Meat Sci. 2016 Aug;118:34-42. doi: 10.1016/j.meatsci.2016.03.018. Epub 2016 Mar 19.
Author information
- 1Department of Animal Sciences, Meat Science Group, University of Göttingen, D-37075 Göttingen, Germany. Electronic address: lisa.meier-dinkel@agr.uni-goettingen.de.
- 2Department of Animal Sciences, Biometrics & Bioinformatics Group, University of Göttingen, D-37075 Göttingen, Germany. Electronic address: jan.gertheiss@agr.uni-goettingen.de.
- 3Department of Food and Nutrition Sciences, Anhalt University of Applied Sciences, D-06406 Bernburg, Germany. Electronic address: w.schnaeckel@loel.hs-anhalt.de.

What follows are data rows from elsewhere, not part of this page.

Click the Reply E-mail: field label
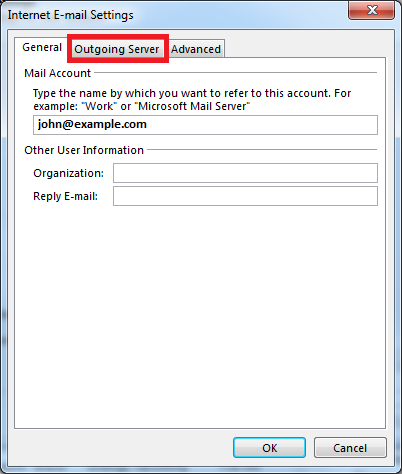The height and width of the screenshot is (474, 402). click(x=65, y=196)
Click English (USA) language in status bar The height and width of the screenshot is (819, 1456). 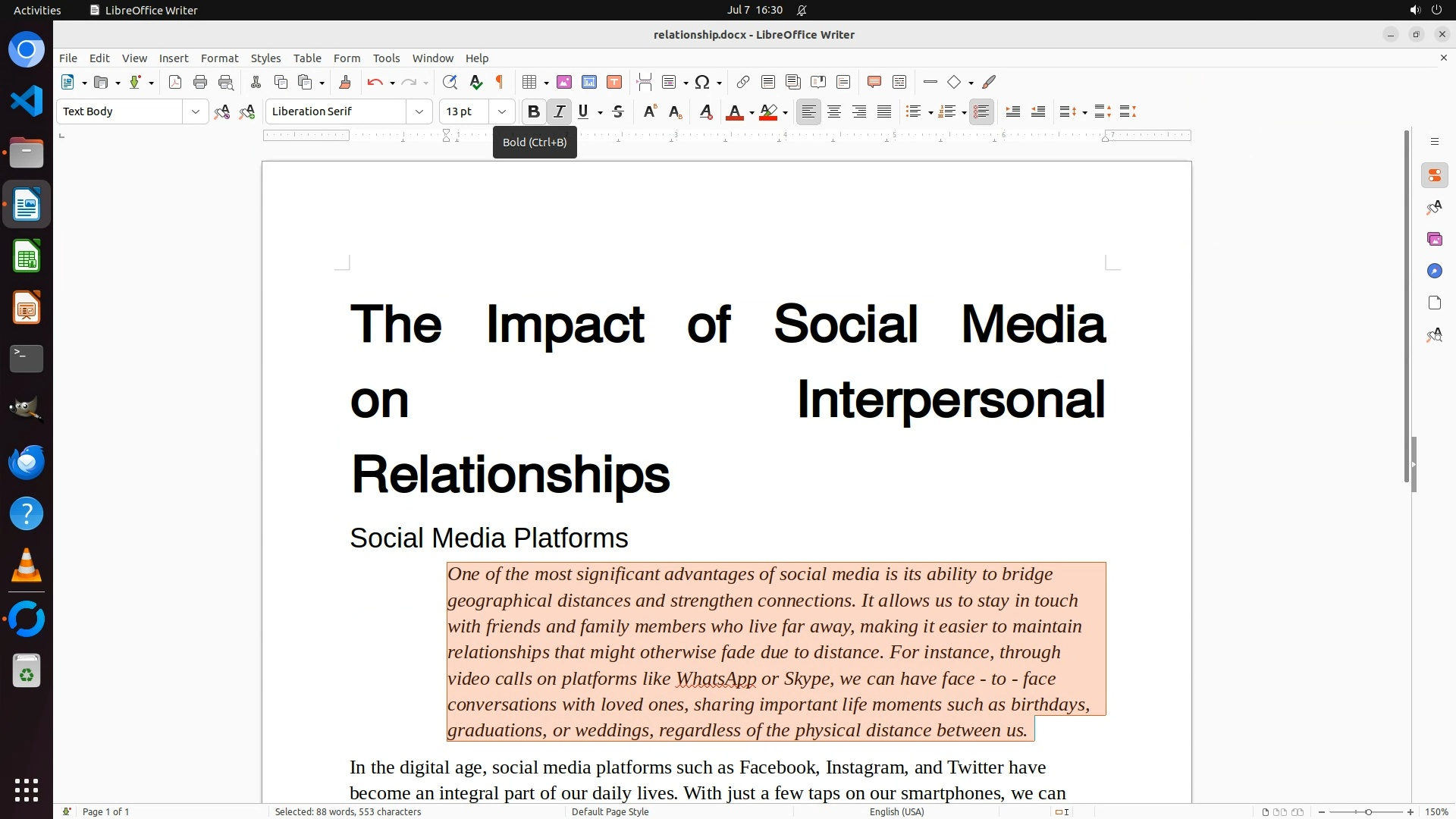coord(896,811)
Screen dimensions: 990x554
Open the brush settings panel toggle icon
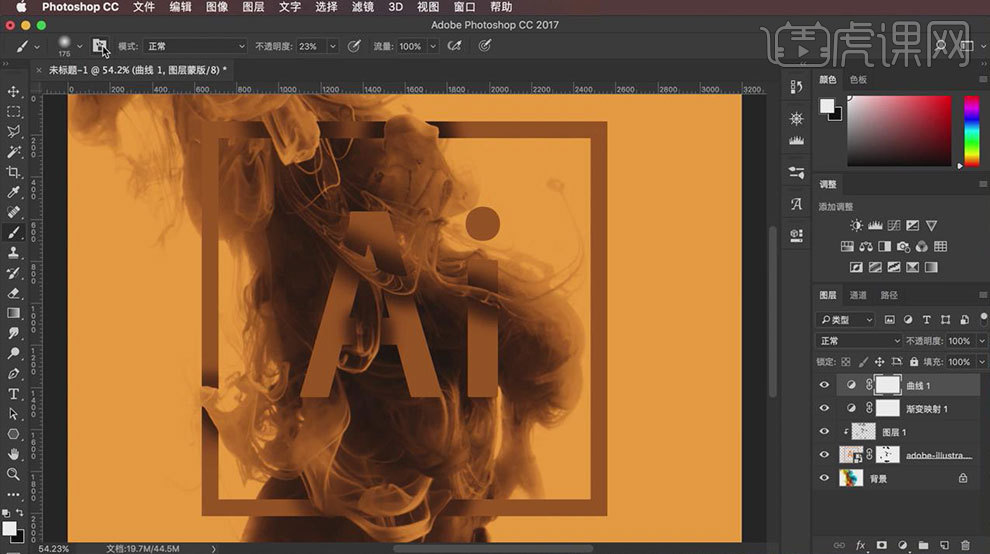[x=99, y=46]
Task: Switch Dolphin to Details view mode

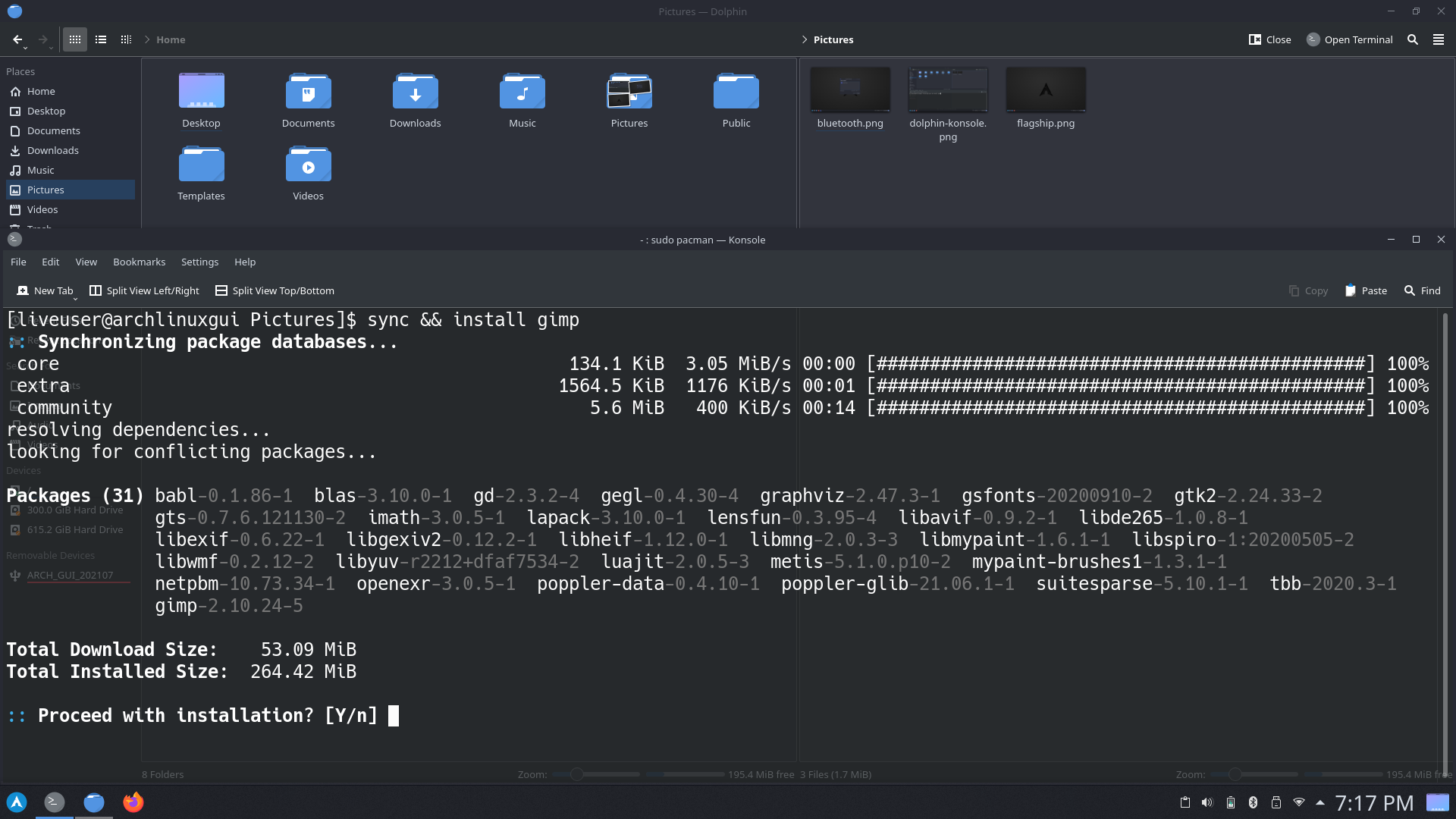Action: point(126,39)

- 4Department of Animal Sciences, Meat Science Group, University of Göttingen, D-37075 Göttingen, Germany; isi GmbH, D-37124 Rosdorf/Göttingen, Germany. Electronic address: daniel.moerlein@agr.uni-goettingen.de.
Abstract
Characteristic
off-flavours may occur in uncastrated male pigs depending on the
accumulation of androstenone and skatole. Feasible processing of
strongly tainted carcasses is challenging but gains in importance due to
the European ban on piglet castration in 2018. This paper investigates
consumers' acceptability of two sausage
types: (a) emulsion-type (BOILED) and (b) smoked raw-fermented (FERM).

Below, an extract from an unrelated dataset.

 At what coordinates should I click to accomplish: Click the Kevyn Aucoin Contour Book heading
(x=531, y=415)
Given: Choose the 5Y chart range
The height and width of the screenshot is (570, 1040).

Liking (9 point scales) and flavour perception (check-all-that-apply
with both, typical and negatively connoted sensory terms) were evaluated
by 120 consumers (within-subject design). Proportion of tainted boar
meat (0, 50, 100%) affected overall liking of BOILED, F (2, 238)=23.22,
P<.001, but not of FERM sausages, F (2, 238)=0.89, P=.414. Consumers
described the flavour of BOILED-100 as strong and sweaty. In conclusion,
FERM products seem promising for processing of tainted carcasses
whereas formulations must be optimized for BOILED in order to eliminate
perceptible off-flavours. Boar taint rejection thresholds may be higher
for processed than those suggested for unprocessed meat cuts.